Herein, we report the first case of Isaacs syndrome with anti-LGI1 and anti-CASPR2 antibodies that developed after thymectomy for myasthenia gravis.
Case presentation
A 54-year-old man was referred to our hospital with bilateral calf pain and gait disturbance. Two years earlier, he noticed ptosis of the left eye, which frequently appeared in the afternoon and worsened in the evening. He did not experience diplopia, speech disturbances, or fatigability in the extremities.
Two years later, chest radiography performed during a routine health checkup revealed protrusion of the superior mediastinum to the right. Subsequent computed tomography and bronchoscopy confirmed a type B3 (T3N0M0) thymoma (Figure 1). Blood tests revealed an anti-acetylcholine receptor antibody level of 230 nmol/L (normal range <0.3 nmol/L). Based on these findings, he was diagnosed with myasthenia gravis associated with thymoma and underwent thymectomy without any precedent treatments for myasthenia gravis.
Thymoma on chest CT.Thymoma is found in the anterior mediastinum extending to the right lung (arrows).
Eight days after surgery, the patient began experiencing continuous involuntary twitching and pain in his calf muscles. The twitching persisted even during sleep and worsened with increasing physical activity. He also reported coldness in his toes, abnormal leg sensations, constipation, and insomnia. His muscle pain progressively worsened, leading to difficulty walking. He was admitted to our hospital 10 days after surgery (Figure 2).
Clinical time course.Eight days after thymectomy (red arrow), the patient developed myokymia and calf pain. Plasma exchange was initiated on day 43, but myokymia remained unaffected even after the following methylprednisolone pulse therapy (mPSL), which began on day 65. Intravenous immunoglobulin (IvIG) treatment, started on day 71, finally relieved the symptoms.q.d.: every day.
On admission, the patient’s body temperature was 35.9℃. His blood pressure was 103/79 mmHg, and his pulse rate was regular at 78 beats per minute. No hyperhidrosis or skin discoloration was observed. No other abnormalities were noted on the physical examination.
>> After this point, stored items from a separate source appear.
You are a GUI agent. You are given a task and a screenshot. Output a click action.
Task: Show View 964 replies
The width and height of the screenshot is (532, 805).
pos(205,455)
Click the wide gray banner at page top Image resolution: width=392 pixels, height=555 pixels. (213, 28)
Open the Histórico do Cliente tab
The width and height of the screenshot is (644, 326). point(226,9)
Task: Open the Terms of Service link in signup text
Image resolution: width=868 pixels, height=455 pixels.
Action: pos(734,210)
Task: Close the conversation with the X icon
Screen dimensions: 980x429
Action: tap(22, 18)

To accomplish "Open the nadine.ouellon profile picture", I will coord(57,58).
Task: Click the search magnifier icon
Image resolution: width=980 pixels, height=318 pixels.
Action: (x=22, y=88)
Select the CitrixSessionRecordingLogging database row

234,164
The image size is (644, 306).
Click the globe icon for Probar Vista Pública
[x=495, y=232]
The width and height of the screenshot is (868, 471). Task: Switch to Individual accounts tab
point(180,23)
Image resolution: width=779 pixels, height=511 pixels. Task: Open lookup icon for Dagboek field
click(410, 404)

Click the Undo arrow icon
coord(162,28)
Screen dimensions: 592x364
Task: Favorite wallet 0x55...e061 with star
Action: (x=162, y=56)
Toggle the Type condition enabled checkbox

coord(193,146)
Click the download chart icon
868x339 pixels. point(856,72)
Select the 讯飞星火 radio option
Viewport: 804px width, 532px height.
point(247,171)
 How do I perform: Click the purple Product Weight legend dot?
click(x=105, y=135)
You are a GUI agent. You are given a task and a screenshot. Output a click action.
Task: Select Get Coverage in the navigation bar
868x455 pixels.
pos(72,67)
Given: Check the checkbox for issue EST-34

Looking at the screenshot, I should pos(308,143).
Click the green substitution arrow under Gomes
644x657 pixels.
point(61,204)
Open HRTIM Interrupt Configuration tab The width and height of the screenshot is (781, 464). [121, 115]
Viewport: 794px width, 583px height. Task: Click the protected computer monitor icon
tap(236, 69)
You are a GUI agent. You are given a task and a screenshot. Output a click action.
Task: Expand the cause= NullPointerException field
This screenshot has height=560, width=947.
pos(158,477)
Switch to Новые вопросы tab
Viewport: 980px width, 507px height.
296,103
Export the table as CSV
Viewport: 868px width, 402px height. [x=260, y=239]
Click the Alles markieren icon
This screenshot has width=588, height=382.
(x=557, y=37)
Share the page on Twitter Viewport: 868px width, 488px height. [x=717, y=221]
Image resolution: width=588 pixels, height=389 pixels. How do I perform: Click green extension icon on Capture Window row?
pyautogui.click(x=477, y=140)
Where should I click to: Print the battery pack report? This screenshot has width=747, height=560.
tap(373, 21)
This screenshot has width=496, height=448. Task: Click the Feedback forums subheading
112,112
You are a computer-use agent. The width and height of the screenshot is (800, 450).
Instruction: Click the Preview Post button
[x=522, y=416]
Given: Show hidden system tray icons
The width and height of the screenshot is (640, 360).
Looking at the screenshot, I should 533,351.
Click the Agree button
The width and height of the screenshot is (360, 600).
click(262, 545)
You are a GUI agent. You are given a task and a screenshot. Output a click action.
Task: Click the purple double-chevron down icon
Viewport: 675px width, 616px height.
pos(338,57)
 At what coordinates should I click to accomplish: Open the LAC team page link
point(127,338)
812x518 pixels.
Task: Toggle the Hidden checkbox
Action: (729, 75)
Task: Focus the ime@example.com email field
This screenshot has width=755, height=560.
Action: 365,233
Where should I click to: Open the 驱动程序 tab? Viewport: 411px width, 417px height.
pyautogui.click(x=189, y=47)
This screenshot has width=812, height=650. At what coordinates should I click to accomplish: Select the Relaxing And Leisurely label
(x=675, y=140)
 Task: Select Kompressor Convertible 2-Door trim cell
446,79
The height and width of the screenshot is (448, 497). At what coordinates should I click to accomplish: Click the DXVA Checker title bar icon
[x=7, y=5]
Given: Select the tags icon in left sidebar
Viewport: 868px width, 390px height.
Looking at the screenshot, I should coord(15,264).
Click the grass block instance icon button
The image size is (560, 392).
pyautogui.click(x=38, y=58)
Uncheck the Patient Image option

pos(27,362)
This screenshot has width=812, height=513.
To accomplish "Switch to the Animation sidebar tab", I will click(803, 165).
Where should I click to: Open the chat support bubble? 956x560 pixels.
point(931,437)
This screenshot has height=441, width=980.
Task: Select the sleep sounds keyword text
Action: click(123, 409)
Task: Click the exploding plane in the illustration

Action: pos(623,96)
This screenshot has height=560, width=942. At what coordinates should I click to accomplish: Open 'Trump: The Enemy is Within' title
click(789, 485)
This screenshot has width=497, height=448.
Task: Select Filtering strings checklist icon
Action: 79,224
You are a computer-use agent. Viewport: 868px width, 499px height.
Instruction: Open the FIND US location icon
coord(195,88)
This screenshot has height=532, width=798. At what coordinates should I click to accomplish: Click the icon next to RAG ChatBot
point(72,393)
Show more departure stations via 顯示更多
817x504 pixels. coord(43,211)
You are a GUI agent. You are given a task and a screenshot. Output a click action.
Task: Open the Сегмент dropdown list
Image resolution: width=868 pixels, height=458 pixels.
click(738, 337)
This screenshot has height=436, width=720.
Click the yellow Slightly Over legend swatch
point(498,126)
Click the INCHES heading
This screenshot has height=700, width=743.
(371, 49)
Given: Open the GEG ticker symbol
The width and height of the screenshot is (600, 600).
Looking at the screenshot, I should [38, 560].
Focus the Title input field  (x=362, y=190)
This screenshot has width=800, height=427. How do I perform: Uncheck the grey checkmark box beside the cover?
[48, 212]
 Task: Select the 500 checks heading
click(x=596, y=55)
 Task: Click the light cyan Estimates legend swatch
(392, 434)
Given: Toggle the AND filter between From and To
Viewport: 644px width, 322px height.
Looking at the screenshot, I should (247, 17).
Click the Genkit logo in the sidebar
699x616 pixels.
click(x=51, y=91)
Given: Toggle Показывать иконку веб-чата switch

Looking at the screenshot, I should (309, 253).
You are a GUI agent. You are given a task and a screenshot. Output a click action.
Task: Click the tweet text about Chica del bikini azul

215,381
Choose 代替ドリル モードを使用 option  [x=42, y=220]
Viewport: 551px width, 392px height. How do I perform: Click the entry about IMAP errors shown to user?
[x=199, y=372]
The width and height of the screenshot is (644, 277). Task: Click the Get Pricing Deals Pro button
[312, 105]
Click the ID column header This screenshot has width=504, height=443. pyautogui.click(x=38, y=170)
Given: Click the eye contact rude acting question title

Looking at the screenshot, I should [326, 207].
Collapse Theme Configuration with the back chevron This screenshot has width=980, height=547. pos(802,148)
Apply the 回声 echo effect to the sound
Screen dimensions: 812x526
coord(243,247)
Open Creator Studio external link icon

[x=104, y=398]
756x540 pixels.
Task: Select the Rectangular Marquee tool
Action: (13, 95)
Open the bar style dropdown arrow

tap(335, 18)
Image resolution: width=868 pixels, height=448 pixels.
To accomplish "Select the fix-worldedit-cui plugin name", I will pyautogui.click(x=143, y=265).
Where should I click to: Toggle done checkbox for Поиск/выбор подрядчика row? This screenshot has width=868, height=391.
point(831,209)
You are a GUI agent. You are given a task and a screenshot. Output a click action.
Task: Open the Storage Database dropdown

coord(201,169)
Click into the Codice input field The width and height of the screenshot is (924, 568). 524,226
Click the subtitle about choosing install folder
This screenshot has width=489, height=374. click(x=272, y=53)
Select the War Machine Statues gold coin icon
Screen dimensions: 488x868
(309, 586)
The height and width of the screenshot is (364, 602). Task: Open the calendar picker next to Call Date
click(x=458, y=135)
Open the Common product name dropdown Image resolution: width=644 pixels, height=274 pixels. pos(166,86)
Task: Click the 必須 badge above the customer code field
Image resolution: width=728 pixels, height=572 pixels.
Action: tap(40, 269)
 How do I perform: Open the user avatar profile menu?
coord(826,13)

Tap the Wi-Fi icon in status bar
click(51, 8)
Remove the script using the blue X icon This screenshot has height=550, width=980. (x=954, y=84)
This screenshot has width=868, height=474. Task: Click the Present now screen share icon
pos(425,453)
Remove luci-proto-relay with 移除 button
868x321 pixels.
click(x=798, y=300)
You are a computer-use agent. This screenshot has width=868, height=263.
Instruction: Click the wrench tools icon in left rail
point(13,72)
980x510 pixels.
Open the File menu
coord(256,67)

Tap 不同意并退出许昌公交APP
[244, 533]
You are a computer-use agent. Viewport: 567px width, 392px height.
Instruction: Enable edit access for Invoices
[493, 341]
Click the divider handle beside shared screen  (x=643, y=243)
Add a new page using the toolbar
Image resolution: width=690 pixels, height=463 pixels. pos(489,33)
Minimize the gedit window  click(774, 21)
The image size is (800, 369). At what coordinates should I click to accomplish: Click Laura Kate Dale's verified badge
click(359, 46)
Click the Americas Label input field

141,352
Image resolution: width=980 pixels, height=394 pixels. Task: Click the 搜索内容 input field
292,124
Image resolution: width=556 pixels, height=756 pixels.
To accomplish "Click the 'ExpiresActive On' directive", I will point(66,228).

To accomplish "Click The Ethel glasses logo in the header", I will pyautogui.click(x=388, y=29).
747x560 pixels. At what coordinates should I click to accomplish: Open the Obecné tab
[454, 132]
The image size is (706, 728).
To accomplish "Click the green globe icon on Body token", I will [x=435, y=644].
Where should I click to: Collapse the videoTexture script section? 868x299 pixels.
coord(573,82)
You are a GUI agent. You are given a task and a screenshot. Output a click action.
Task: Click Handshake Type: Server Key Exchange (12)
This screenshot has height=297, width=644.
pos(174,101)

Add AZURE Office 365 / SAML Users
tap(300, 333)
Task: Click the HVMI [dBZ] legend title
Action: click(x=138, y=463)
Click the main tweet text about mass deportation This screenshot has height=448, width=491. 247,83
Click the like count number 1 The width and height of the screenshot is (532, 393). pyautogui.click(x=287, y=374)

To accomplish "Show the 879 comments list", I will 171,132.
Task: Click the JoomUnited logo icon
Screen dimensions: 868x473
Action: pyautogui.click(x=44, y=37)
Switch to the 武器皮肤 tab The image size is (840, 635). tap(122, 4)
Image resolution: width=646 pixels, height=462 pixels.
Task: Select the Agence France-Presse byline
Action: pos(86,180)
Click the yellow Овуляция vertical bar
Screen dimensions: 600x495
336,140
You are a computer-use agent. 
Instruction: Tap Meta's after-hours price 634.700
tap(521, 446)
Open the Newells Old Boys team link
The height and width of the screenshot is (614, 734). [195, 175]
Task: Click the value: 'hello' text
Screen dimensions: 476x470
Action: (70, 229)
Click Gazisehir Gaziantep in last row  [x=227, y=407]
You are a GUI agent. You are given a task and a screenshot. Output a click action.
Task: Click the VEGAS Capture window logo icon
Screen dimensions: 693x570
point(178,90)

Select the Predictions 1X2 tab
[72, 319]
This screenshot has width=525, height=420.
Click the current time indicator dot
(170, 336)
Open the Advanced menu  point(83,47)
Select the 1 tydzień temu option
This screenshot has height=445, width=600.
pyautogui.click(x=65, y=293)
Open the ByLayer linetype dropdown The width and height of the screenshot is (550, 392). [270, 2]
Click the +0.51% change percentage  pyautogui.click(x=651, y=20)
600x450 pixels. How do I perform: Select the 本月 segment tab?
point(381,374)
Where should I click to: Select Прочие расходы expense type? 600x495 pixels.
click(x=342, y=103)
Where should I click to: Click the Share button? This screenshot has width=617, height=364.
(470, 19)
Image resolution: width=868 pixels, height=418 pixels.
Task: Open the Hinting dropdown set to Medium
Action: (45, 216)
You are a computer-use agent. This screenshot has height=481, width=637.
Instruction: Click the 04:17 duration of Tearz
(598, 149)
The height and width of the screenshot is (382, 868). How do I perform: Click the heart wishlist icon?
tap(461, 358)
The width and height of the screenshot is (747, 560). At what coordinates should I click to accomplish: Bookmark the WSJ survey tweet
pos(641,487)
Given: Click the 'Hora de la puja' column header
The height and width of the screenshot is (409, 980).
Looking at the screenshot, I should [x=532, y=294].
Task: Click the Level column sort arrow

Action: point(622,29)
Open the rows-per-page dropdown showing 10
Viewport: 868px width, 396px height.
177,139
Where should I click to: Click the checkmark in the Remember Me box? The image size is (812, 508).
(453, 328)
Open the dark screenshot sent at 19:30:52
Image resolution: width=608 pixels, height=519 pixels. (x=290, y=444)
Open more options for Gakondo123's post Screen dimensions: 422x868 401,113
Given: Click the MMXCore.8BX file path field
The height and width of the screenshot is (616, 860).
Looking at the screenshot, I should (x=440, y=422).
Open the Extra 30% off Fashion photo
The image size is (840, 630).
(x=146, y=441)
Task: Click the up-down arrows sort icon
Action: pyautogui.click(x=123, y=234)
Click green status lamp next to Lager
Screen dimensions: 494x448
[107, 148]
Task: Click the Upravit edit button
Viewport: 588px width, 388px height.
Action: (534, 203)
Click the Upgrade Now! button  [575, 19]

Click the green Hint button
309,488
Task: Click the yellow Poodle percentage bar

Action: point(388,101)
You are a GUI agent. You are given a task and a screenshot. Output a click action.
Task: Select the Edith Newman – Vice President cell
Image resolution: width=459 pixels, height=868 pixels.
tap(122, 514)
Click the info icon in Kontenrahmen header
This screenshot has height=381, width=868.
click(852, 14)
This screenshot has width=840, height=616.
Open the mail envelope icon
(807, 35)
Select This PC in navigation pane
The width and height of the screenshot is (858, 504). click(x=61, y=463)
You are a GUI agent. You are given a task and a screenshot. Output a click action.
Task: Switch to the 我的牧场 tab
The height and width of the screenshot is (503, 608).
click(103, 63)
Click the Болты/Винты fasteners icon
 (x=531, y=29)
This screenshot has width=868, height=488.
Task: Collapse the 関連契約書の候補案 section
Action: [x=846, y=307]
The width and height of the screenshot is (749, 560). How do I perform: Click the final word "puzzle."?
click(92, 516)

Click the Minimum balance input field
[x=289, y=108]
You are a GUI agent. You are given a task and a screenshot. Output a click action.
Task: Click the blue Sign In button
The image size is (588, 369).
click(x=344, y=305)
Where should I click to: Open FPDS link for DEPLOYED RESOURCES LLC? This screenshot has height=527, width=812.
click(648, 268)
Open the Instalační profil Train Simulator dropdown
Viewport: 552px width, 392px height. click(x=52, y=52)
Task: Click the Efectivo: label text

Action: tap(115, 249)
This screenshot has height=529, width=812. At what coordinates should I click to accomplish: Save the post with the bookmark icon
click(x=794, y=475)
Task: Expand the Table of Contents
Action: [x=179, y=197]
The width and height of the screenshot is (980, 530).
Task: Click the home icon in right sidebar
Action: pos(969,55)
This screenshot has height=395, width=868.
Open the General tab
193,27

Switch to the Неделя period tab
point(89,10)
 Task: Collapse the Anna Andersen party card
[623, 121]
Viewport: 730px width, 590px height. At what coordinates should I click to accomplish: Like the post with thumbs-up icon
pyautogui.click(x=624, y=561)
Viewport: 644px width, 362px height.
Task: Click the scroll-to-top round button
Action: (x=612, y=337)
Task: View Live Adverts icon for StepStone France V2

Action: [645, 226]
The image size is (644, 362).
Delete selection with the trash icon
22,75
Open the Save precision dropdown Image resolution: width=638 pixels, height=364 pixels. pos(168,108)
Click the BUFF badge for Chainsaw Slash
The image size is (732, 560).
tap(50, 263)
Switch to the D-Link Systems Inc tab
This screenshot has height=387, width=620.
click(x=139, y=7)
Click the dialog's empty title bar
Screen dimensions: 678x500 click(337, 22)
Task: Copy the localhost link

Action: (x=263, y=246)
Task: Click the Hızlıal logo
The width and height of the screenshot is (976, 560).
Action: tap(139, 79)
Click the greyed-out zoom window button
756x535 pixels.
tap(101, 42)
Neurological examination revealed that the patient was alert and oriented. Ptosis in the left eye was induced by an upward gaze (Figure 3A), whereas diplopia was rarely experienced following prolonged lateral gaze. Neither dysarthria nor dysphagia was present. Continuous myokymia was observed prominently in the lower legs and sparsely in the upper legs (Video 1). Neither percussion nor grip myotonia was observed. Muscle volume, strength, and tone were normal without evidence of fatigability. The patient did not exhibit ataxia in the extremities. Deep tendon reflexes were normal, and no pathological reflexes were observed. He reported coldness in his toes on both feet and paresthesia in his legs. He had difficulty standing up and walking because of leg pain.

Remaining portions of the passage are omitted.